A: It has haunted and stayed with me. It's an aesthetic piece that is among maybe the dozen that I think is a touchstone. It's also an extraordinary work of art that I aspire to in a particular way. It's a work of so called genre filmmaking that is committed to being that. It is among probably the most frightening films ever made. It works on that level. And it works on another level. It's a work of art in terms of it craftsmanship as well as its themes. I'm certainly not claiming I'm there yet, but certainly my aspiration is to do a similar thing -tell a story that corresponds to genre structures that thrills and entertains on a fundamental level, but also does other things that deliver even more than that.
Q: What influence do you think The Exorcist has had on horror fiction? Do you feel the genre changed in some way afterwards?
A: I think The Exorcist did a couple of things. One, it established at the highest levels of Hollywood studio filmmaking the possibility of psychological horror as a vehicle for a work of art, as well as a massively popular work of fiction. Prior to that I think the preferred treatments of horror would have been the more visceral manifestation of horror: various forms of monsters. The Exorcist opened up new possibilities for far more nuanced, psychological treatments of the villain in horror. Two, it was also able to use the religious mythologies of Christianity as a really fertile - and then often overlooked - source for storytelling. I suspect before that Hollywood was reluctant to go there because it might alienate viewers who might find it offensive. But The Exorcist did it, and did it so well that I think it opened that door to make it okay to use sacred stories, mythologies and beliefs for the purpose of horrifying entertainment.

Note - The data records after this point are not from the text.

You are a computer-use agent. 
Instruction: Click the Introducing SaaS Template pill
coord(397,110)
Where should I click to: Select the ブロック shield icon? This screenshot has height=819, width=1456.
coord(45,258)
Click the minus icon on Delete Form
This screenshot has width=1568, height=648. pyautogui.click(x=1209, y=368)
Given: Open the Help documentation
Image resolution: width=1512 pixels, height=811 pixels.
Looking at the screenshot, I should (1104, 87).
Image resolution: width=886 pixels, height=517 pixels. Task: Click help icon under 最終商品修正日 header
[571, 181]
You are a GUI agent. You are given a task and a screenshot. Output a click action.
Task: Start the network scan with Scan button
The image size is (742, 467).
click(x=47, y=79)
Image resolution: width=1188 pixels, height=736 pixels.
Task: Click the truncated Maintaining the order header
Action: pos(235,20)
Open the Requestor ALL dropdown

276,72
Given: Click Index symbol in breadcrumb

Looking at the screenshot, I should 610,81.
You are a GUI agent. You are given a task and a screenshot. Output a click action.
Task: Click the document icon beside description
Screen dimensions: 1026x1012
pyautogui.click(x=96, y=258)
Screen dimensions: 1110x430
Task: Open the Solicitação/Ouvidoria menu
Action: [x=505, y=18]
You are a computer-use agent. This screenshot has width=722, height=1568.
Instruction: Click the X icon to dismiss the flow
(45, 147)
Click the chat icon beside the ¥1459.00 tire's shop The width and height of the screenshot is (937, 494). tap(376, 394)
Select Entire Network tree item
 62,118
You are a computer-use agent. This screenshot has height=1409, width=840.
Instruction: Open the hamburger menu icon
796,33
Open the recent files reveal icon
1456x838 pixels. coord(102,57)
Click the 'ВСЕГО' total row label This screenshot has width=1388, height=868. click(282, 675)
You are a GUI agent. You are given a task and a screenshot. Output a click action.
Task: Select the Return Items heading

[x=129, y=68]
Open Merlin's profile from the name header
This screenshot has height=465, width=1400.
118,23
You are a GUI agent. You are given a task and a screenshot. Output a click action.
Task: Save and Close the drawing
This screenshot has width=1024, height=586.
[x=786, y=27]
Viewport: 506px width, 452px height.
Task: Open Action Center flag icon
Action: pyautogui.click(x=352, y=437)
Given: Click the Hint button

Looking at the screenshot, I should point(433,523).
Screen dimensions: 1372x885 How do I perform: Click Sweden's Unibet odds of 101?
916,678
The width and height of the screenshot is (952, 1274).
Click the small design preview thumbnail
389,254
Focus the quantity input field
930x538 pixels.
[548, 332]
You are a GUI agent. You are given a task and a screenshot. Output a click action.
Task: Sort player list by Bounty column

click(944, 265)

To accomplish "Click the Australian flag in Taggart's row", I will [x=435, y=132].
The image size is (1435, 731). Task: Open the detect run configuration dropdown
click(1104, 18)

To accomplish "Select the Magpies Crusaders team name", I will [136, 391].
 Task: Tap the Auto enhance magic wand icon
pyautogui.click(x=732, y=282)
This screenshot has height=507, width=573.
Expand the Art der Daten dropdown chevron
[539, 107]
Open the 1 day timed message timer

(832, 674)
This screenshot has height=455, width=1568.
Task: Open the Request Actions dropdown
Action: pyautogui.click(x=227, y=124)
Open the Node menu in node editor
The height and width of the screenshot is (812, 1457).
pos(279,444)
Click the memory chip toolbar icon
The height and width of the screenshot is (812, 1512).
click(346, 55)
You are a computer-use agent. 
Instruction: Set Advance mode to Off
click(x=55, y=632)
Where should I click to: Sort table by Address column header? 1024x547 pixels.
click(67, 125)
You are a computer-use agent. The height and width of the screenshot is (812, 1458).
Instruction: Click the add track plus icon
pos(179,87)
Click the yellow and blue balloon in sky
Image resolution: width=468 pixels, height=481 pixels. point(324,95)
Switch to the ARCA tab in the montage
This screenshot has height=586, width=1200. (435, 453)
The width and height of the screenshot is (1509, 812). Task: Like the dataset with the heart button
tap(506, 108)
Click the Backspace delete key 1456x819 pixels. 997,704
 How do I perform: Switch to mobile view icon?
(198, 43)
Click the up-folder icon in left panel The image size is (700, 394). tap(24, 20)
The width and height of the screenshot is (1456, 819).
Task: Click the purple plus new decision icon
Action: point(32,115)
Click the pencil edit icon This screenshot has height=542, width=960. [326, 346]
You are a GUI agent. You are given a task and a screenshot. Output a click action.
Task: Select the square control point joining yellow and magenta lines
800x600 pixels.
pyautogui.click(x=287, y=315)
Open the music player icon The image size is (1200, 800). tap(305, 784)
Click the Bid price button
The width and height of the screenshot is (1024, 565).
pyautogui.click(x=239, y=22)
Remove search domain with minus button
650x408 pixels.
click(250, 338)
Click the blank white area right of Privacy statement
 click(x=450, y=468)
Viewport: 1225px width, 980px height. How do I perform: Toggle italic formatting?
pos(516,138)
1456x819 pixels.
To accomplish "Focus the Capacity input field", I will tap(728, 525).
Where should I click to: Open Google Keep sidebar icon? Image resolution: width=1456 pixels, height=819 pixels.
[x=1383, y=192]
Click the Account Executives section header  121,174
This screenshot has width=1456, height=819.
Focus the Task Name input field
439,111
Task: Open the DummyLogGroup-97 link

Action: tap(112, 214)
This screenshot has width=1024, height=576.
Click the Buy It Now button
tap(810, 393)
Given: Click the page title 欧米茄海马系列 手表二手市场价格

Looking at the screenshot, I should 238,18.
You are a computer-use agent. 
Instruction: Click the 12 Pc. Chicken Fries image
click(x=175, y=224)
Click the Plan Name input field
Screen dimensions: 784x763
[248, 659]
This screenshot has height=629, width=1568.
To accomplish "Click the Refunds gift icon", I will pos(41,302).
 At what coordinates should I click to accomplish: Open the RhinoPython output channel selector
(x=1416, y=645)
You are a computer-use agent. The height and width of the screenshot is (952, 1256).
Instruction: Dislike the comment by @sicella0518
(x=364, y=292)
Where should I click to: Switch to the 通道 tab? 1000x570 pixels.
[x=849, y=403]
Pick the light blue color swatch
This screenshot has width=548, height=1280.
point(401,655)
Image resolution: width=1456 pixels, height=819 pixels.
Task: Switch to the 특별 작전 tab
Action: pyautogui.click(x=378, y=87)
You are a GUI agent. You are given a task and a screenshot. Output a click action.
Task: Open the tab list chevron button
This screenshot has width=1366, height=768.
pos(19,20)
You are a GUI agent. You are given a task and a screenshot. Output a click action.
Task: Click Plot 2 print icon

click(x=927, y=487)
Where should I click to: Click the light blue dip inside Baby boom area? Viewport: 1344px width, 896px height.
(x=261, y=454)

Q: Do you think Hollywood would make this film now?
A: If you'd asked me that question as recently as five years ago, maybe I'd say "No." We were in a pretty hopeless place in relation to Hollywood's treatment of horror. I'm more cautious optimistically today. I wouldn't cite any one film in particular, although The Conjuring's huge commercial success has lit a new fire under Hollywood in so far as "Oh yeah, horror, we always knew it was there, but maybe there's doors we haven't opened." And here's my even more optimistic hope: that studio executives realize that "Maybe we've been underselling the audience. Maybe there's a broader, older, crossover audience that we've kind of neglected for a long time."
Q: Do you think the film deserves its reputation as one of the scariest movies of all time?
A: I think The Exorcist is a masterpiece of cinema, a particular masterpiece of horror cinema, and absolutely one of the scariest movies ever made. It's very close, if not number one in my personal canon.
Q: Do you think it will continue to maintain its broader cultural canon status?
A: Someone was telling me a story the other day about being in an airport and there was this kid puking on the floor, and he said "Linda Blair" and laughed. We can say her name as a pop culture joke and laugh, but I think we laugh as we whistle by the graveyard. I think that's testimony to The Exorcist's power. I imagine the entire Western world can say her name and everyone knows exactly who you mean, knows the film you're talking about, knows the images that name evokes. It has a different resonance than saying "Transformers". You say "Linda Blair" and yeah, you can try to treat it as a sort of joke, but there's greater penetration. You pause for just a second and you remember this thing, and it delivers you immediately to this different level. It is, in other words, a myth. The Exorcist is a vibrating, living mythology now.